4. Passando do terreno dos princípios e dos valores republicanos para o domínio mais prático, há observações simples que se impõe sublinhar. Primeiro, é incompreensível que o primeiro-ministro não tenha sido nem seja sensível a estas razões democráticas e republicanas; ele que é o mais directo responsável pelos convites formulados e tem a visão sistémica de conjunto. Segundo, é também estranho que os próprios visados não se coíbam nem refreiem de aceitar nomeações e indicações para cargos e postos em que há óbvio e insofismável conflito de interesses com os seus íntimos ou próximos. Terceiro, chega a chocar a repetição ad nauseam de que “ninguém pode ser prejudicado por ser familiar de outrem”, quando o que seria expectável era que alguém lembrasse que, numa república, “ninguém pode ser beneficiado ou ter melhores oportunidades por ser familiar de outrem”. Quarto, é evidente que nos casos de cargos eleitos – directamente pelo povo (v.g., deputados) –, a tolerância para estas situações há-de ser mais ampla do que em simples indicações ou em eleições em grupo fechado ou restrito (v.g., grupo parlamentar). Quinto, ao contrário do que gente com grandes e sérias responsabilidades quis dizer, a situação vertente neste “Governo e arredores” nada tem que ver com várias situações de políticos com laços familiares (de todos os partidos) que souberam sempre usar de “auto-contenção” e “auto-restrição”. Sexto e último, na Europa não há nenhuma situação equivalente ou paralela. Há o caso dos gémeos Kaczinski (mas ambos foram sufragados) e dos irmãos Miliband (mas em competição entre si). Sétimo, fica um voto: que possa prevalecer o são e salutar espírito do 25 de Abril.

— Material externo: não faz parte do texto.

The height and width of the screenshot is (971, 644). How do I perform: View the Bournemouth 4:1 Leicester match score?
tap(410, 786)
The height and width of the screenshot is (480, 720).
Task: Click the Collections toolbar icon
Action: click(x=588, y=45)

Sim. Solidariedade com Moçambique. Impressionante a mobilização de ONG’s, PR, Governo e oposição nesta causa dramática. Também solidária a grande cobertura dos media portugueses. 

Não. Theresa May. A semana passada revelou um desnorte que até aqui não a assolara. O ataque ao Parlamento foi um tiro no pé e agrava a incerteza nos dias que restam.